A REIT (Real Estate Investment Trust) is a tax-advantaged investment vehicle created in 1960 as part of the Cigar Excise Tax Extension with the purpose of buying and holding real estate. They are able to generate risk adjusted returns primarily through rental income, but also through the appreciation of held real estate assets.

REITs are required to return 90 percent of earnings to investors in the form of dividends. To qualify as a REIT, the controlling entity must be managed by a board of directors or trustees, have at least 100 shareholders after its first year, have no more than 50 percent of its shares owned by five or fewer individuals, and must derive at least 75 percent of its gross income from real estate related sources.
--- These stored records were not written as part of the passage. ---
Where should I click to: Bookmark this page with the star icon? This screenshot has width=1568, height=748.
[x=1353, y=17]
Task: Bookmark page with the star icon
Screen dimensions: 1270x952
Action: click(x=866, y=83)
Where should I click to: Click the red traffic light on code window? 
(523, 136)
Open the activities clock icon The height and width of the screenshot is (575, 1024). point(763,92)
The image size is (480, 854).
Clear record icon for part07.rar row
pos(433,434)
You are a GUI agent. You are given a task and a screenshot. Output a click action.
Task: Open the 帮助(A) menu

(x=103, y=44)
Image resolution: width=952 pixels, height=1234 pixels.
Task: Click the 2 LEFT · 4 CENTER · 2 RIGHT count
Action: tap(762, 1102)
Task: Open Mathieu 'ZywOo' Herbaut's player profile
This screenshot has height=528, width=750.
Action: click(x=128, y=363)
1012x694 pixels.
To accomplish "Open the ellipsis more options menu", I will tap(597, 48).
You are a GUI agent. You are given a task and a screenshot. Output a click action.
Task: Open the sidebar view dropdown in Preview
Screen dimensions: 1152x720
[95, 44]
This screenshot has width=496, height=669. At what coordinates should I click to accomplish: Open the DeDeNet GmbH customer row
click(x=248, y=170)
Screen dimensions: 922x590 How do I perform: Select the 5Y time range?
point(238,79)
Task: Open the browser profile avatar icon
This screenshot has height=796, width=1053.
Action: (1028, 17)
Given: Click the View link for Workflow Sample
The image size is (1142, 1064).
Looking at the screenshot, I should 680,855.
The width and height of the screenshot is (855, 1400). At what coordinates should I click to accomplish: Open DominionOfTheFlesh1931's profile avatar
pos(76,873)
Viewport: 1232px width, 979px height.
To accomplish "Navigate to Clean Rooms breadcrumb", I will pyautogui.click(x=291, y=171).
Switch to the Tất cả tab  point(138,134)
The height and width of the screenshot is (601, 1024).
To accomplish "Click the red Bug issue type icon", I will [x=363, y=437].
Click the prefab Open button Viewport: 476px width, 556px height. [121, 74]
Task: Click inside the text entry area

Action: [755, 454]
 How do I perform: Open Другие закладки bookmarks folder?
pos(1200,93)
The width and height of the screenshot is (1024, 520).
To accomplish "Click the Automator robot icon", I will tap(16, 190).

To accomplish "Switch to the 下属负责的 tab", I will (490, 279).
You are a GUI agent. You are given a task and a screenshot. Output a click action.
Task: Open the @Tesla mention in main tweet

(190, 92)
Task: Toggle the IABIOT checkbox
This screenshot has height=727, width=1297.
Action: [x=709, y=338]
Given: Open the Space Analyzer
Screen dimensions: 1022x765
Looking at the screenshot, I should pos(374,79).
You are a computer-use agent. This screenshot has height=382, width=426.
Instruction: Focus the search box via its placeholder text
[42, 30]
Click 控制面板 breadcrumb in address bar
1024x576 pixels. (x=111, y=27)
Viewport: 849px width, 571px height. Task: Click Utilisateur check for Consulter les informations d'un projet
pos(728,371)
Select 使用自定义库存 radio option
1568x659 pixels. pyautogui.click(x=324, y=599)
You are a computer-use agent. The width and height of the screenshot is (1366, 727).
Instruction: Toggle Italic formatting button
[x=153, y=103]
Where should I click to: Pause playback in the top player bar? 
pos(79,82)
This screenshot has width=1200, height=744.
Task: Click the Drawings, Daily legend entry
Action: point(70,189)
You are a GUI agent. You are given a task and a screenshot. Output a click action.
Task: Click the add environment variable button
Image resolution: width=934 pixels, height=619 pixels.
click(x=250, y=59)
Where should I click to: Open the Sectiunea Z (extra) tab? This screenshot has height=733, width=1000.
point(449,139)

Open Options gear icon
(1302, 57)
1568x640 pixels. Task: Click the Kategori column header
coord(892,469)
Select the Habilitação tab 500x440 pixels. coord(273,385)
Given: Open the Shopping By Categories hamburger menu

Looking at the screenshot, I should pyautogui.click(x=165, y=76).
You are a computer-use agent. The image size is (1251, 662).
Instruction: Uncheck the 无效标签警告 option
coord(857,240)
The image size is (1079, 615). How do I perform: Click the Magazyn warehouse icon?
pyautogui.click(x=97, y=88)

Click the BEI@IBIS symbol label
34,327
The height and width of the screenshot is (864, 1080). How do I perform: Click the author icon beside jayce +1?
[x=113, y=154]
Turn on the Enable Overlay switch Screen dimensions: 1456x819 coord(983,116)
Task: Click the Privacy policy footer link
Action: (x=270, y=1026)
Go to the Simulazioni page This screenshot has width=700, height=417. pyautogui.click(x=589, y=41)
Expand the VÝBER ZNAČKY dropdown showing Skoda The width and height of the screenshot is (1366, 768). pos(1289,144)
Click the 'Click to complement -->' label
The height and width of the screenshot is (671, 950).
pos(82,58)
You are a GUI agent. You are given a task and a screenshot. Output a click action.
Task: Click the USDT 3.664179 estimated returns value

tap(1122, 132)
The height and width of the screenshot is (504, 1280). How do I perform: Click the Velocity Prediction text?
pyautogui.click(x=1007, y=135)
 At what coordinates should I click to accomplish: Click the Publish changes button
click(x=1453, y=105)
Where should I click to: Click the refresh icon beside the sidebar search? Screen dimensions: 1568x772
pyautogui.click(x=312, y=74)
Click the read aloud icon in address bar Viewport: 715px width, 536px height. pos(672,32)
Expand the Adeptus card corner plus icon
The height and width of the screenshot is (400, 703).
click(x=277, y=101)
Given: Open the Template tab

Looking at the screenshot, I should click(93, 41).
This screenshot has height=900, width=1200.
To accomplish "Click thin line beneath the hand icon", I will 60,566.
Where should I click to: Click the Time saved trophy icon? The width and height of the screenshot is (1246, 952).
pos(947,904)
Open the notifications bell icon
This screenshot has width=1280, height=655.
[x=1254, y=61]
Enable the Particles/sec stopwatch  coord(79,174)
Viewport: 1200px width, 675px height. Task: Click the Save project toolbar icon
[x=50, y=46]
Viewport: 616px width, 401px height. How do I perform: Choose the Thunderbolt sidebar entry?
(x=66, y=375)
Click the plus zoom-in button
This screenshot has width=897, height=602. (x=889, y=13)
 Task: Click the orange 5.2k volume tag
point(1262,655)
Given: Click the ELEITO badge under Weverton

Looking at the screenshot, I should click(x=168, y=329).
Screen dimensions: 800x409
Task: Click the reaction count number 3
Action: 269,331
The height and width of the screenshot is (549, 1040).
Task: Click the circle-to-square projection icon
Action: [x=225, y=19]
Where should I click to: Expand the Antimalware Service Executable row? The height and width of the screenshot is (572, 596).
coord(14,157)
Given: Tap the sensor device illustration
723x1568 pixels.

REITs are not taxed on most of their earnings, as the taxes are paid by investors when they claim dividends as income. However, because 90 percent of income goes straight to investors, REITs often have lower growth rates than other investment vehicles, as they are only allowed 10 percent of their earnings to reinvest in growth. 

What is a Non-Traded REIT?

While some REITs are traded on public exchanges like NYSE and NASDAQ, non-traded REITs are sold by individual brokers. By remaining off of exchanges, non-traded REITs experience lower volatility and are less correlated to the stock market. Because of this, the value of a non-traded REIT is dictated by the valuation of its assets rather than by market sentiment, giving investors a better idea of the true material value of the investment. This also means that managers are able to focus on long-term investment goals without the risk of upsetting investors who may watch for daily price changes in the market.

Unlike many non-listed investments, non-traded REITs are available to the public, with no accreditation limitations. As such, they are still subject to the same SEC reporting and regulations as those listed on exchanges, and should not be confused with fully private REITs, which are exempt from registration with the SEC.

The trade-off comes in liquidity risk. Because of the lack of a secondary market, shares of non-traded REITs are significantly more difficult to sell. Non-traded REITs usually have a five to seven year hold period, whereas publicly listed REITs can more-or-less be bought and sold at will. While some non-traded REITs have limited redemption programs, many still require a minimum hold period before those programs become available. And, because they are sold by broker-dealers instead of traded on exchanges, non-traded REITs may come with high upfront fees.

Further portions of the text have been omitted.